▸ Exercise:
Check every line of the data below for the word "Given". Copy the ones that have it.

<<<<

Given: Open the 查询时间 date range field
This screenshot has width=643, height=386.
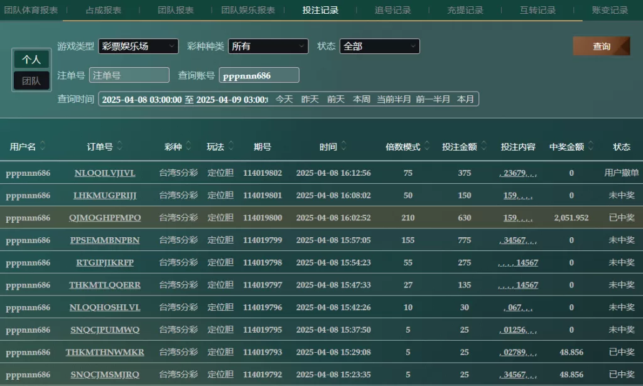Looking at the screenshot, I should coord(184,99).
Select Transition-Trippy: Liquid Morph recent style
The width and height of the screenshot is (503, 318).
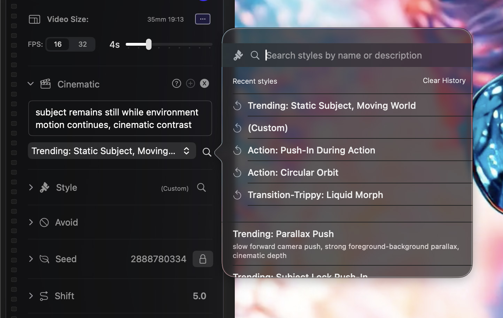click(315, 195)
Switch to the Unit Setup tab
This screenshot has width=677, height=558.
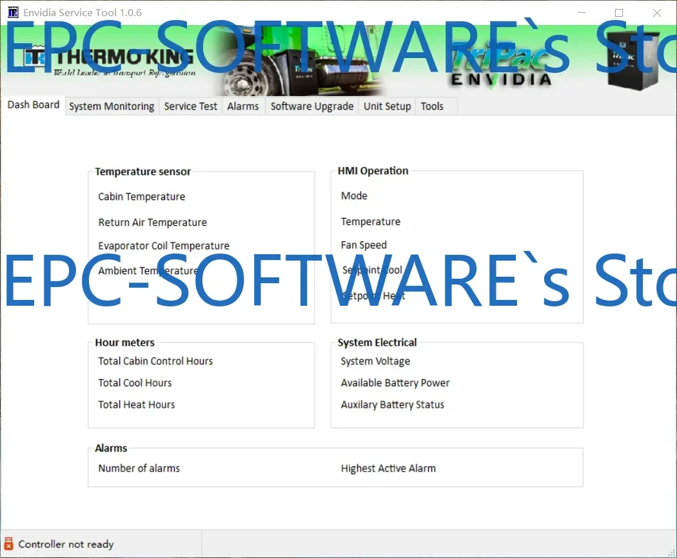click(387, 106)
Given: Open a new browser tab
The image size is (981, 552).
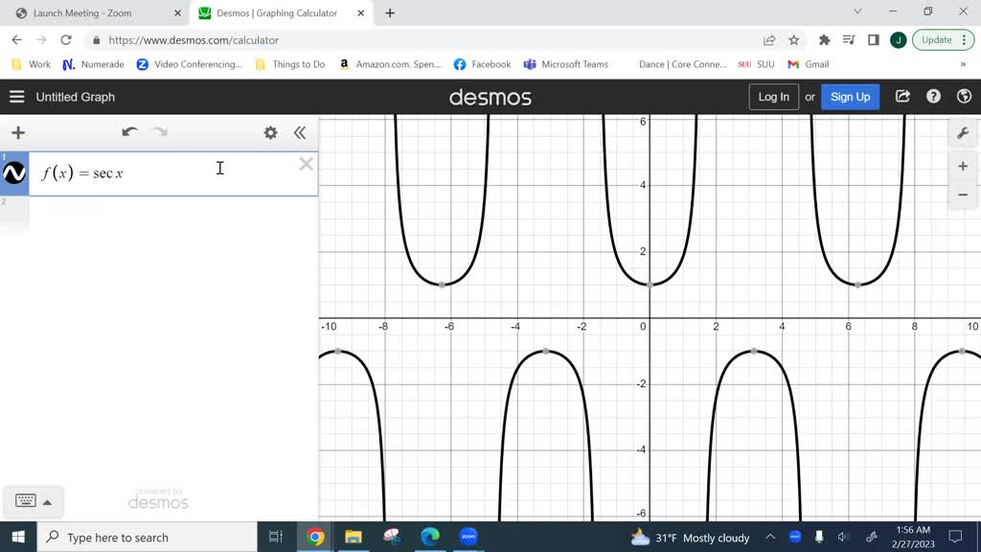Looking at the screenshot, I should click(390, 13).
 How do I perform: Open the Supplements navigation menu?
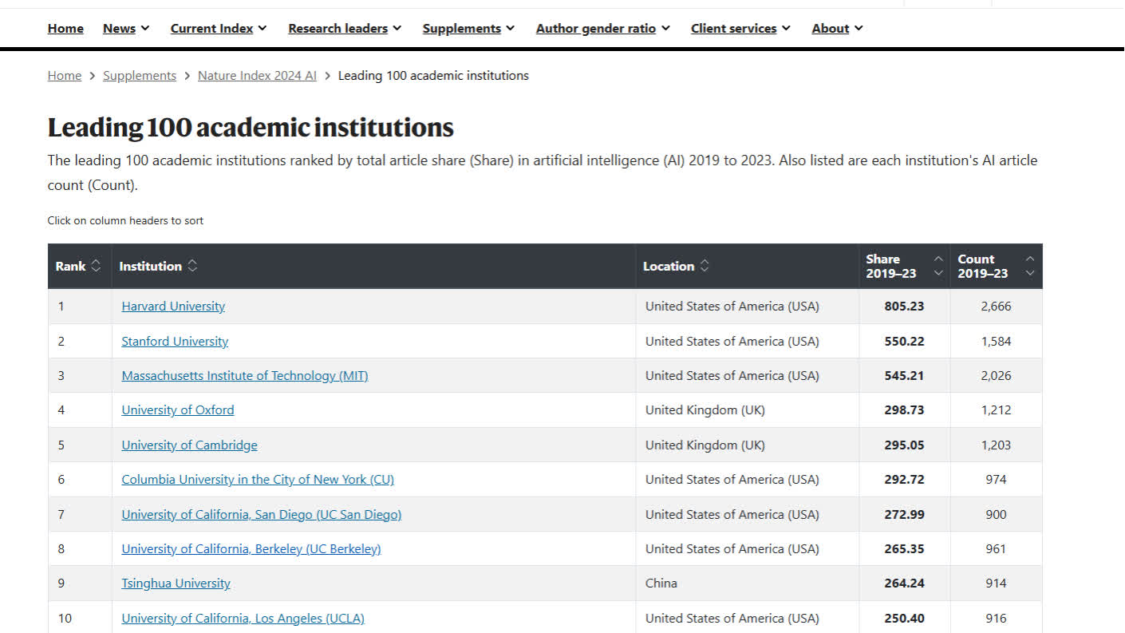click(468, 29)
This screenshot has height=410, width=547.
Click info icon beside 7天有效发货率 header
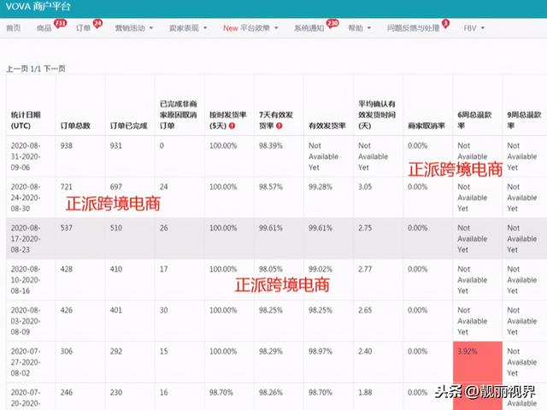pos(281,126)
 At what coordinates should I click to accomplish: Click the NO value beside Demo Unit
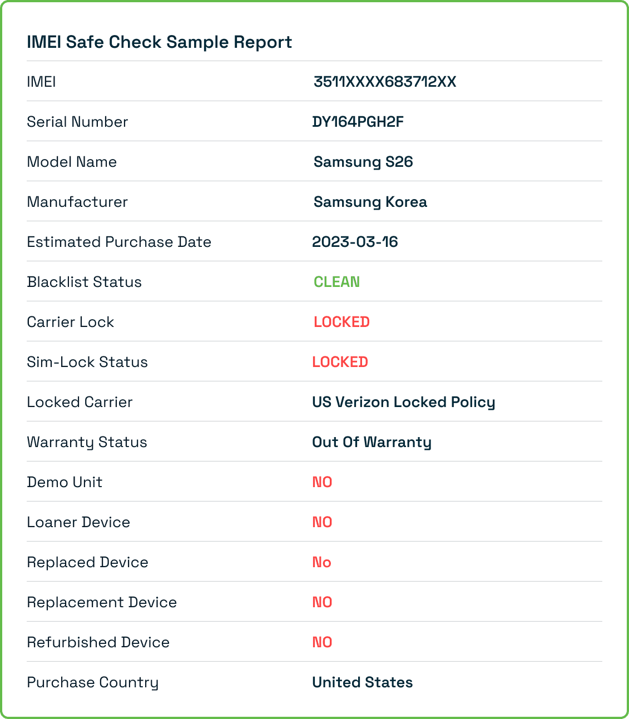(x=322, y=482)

>>>>

▸ Task result:
Given: Open the 查询时间 date range field
Given: Open a new browser tab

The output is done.